User-Level configuration profiles applying when logging in using AD Bind and Apple's Login Window, but not when using Jamf Connect Login

walkerkierluk
New Contributor II

Our organisation recently went from a horrible system using only AD bind and Apple Profile Manager, to Jamf Pro + Jamf Connect Login.

We have an on-prem Active Directory that is synchronised with Azure AD. Our Jamf Pro instance is connected directly to the Azure AD instance to allow for User/Group synchronisation, and this connection appears to function.

We have some user-level configuration profiles that we want to be applied based on a user being a member of a certain group... For example, "non-admin settings" (blocking off certain Preferences Panes, etc.), and "admin settings" (allowing access to all options). We target these profiles based on membership, or lack of, in an AD group (synced up to Azure AD) for administrators.

When I log into a Mac using Apple's default login window, bound to our on-prem Active Directory, the profiles apply perfectly, every time. I've tested this on several computers and with admin and non-admin accounts. However, when I install Jamf Connect Login and log in that way, no User Profiles are applied at all, on any computer, with any user. Nothing changed on the scope of the configuration profiles, just the method of logging in on the computer.

Has anyone else had this issue, where configuration profiles will apply using the default Login Window, but not using Jamf Connect Login?

Sadly, our Jamf Connect onboarding was literally two days before our Jamf Pro was updated to 10.27 (which added the Azure AD sync for scoping policies/profiles), so we were unable to test this during the Jamf Connect onboarding.

Thanks,
Sam

3 REPLIES 3

fsjjeff
Contributor II

We don't use Azure for auth, but from earlier exploration of moving away from AD binding via NoMAD-Login (Jamf Connect's precursor), I think I may know the issue....

It comes down to the difference between 'network' accounts (which get created when you bind to AD and login with an AD account), which can have profiles scoped via AD group membership, and 'local' accounts, which don't allow you to scope profiles via AD group membership.

Again, I haven't tried Jamf Connect, but with NoMAD-Login I found it creates a local account on the device, then does some magic in the background to keep passwords synced. Unfortunately this means that you end up with a local account on your Mac, which does not work with the AD group scoped profiles.

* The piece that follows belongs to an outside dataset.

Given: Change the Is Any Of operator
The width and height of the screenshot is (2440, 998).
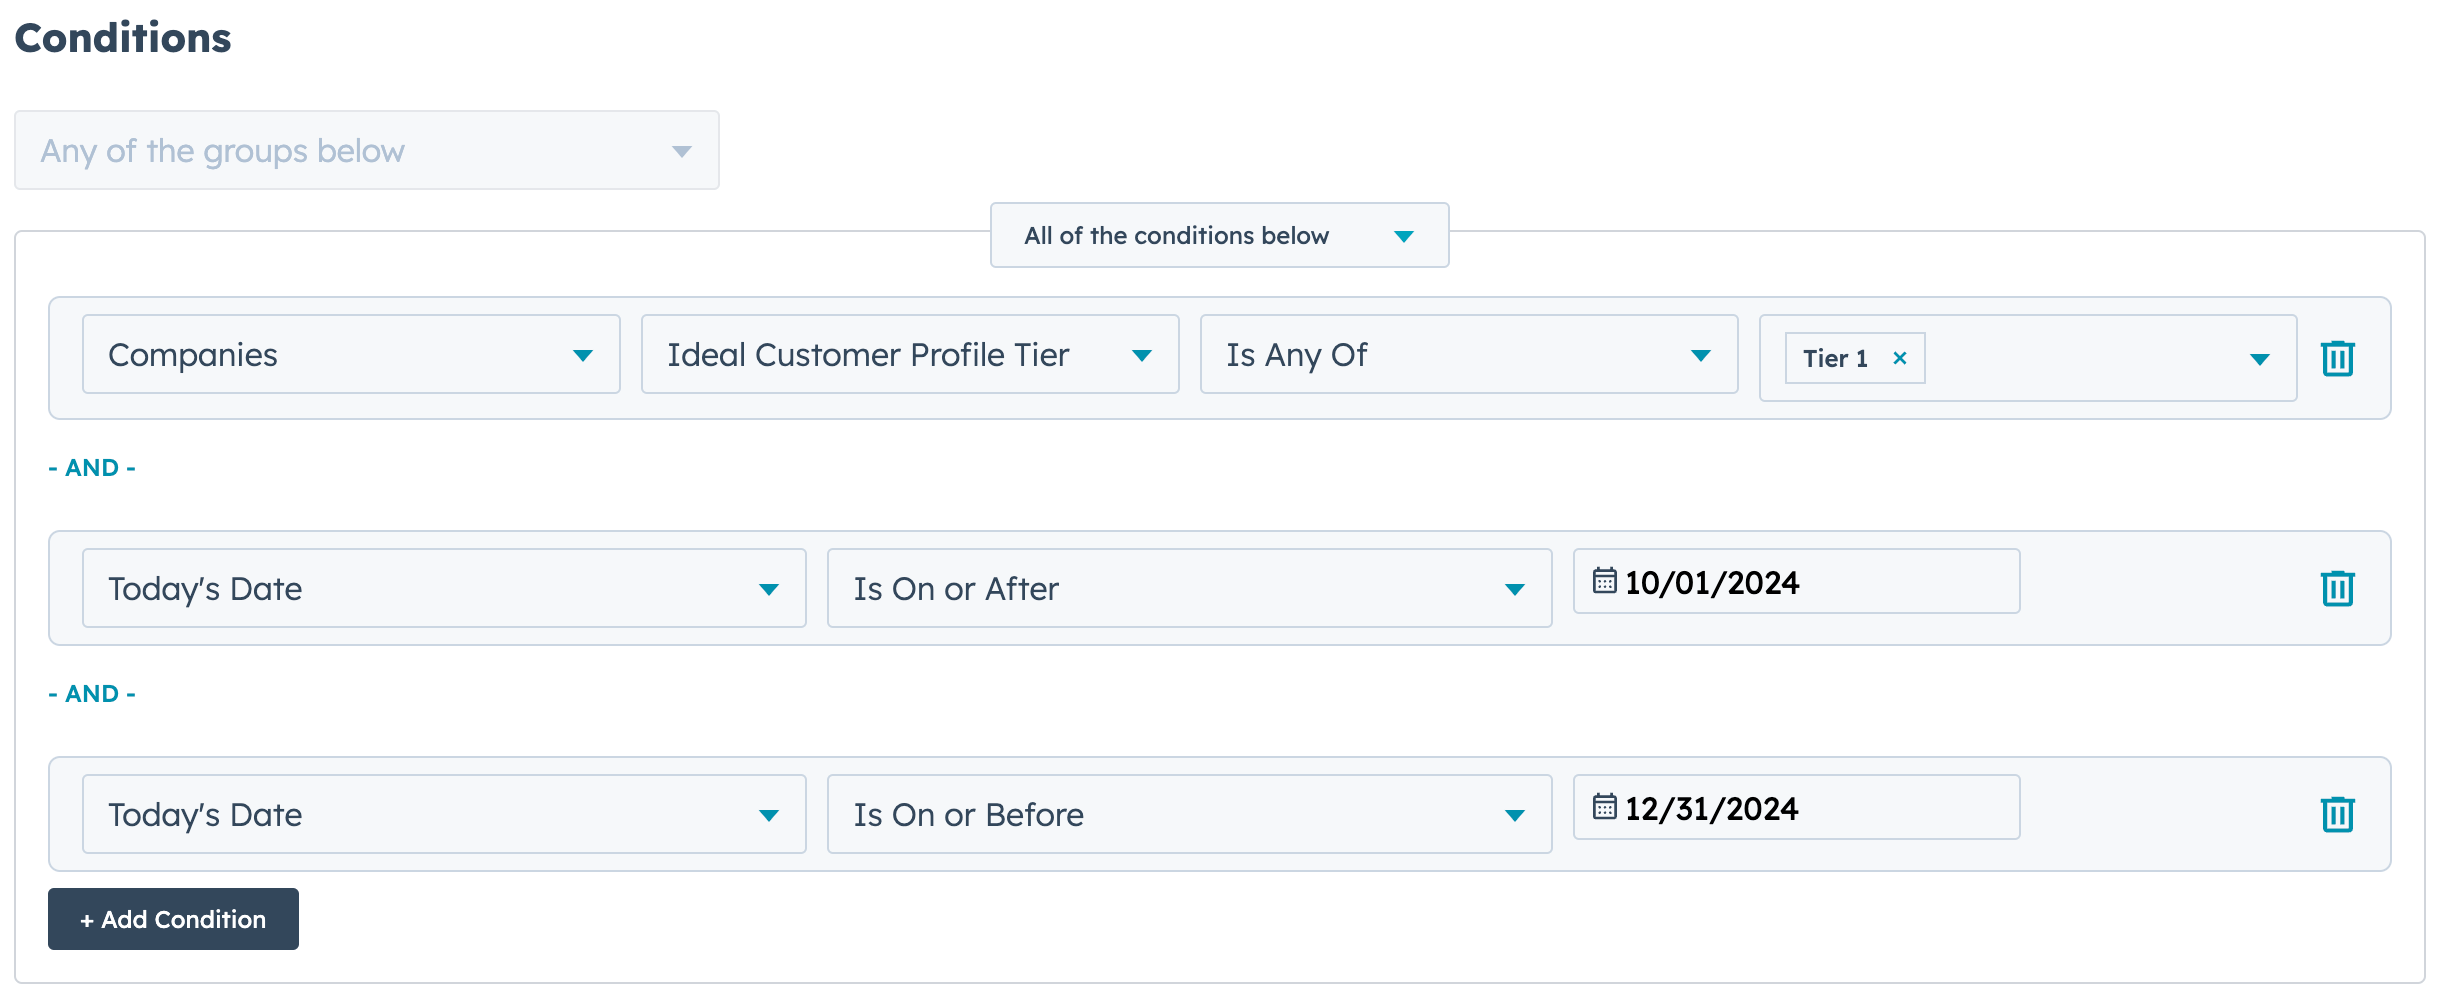Looking at the screenshot, I should pos(1468,355).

You can investigate a bit more yourself to confirm. If you run id user_name on the two different account types, you'll get very different user id numbers. A local account will have shorter uids and group ids, something like:

uid=501(admin) gid=20(staff) groups=20(staff),12(everyone),61(localaccounts),79(_appserverusr),80(admin),81(_appserveradm),98(_lpadmin),502(com.apple.local.ard_admin),701(com.apple.sharepoint.group.1),702(com.apple.sharepoint.group.2),704(com.apple.sharepoint.group.4),33(_appstore),100(_lpoperator),204(_developer),250(_analyticsusers),395(com.apple.access_ftp),398(com.apple.access_screensharing),399(com.apple.access_ssh),400(com.apple.access_remote_ae),703(com.apple.sharepoint.group.3)

Whereas an AD bound network account will have much longer ids and look more like:

uid=1794919922(test_student) gid=719152363(CSFDomain Users) groups=719152363(CSFDomain Users),12(everyone),62(netaccounts),490678126(CSFcsf-gr-e-adobe-manuel),1204802487(CSFcsf-gr-adobe-vir-fictm12),1614066433(CSFegr-ag-e-niv05),701(com.apple.sharepoint.group.1),702(com.apple.sharepoint.group.2),704(com.apple.sharepoint.group.4),98(_lpadmin),100(_lpoperator),703(com.apple.sharepoint.group.3),1193849965(CSFcsf-ag-e-niv05),1253809429(CSFcsf-ag-tous),1389372409(CSFcsf-ag-e-tous),118003752(CSFegr-ag-tous),1478193451(CSFegr-ag-e-tous)

walkerkierluk
New Contributor II

Hi Jeff,

Our scoping isn't actually by necessarily by group membership - it's sometimes based on simply the user's login name.

Apparently, the issue comes down to the this:
1. AD accounts seem to be made "MDM-capable" by default. 2. Accounts made by Jamf Connect Login cannot be made "MDM-capable" by default. You can manually run a command from the account to make it "MDM-capable", at which point it starts working as expected... but this isn't acceptable in a lab setting where you need the settings to apply without the user manually taking action to accept them.

More info here: https://www.jamf.com/jamf-nation/feature-requests/9634/enabling-user-level-mdm-via-jamf-connect-login

In our case, unfortunately, Jamf has not been able to provide a solution (unclear whether this is an Apple limitation or a Jamf feature that's missing), and we'll probably have to go back to AD bind.

fsjjeff
Contributor II

I hear you, Apple has definitely been pushing a move away from AD Binding, but there are features like this that we lose in our testing, so we haven't made the move yet. It's a bit frustrating to be honest.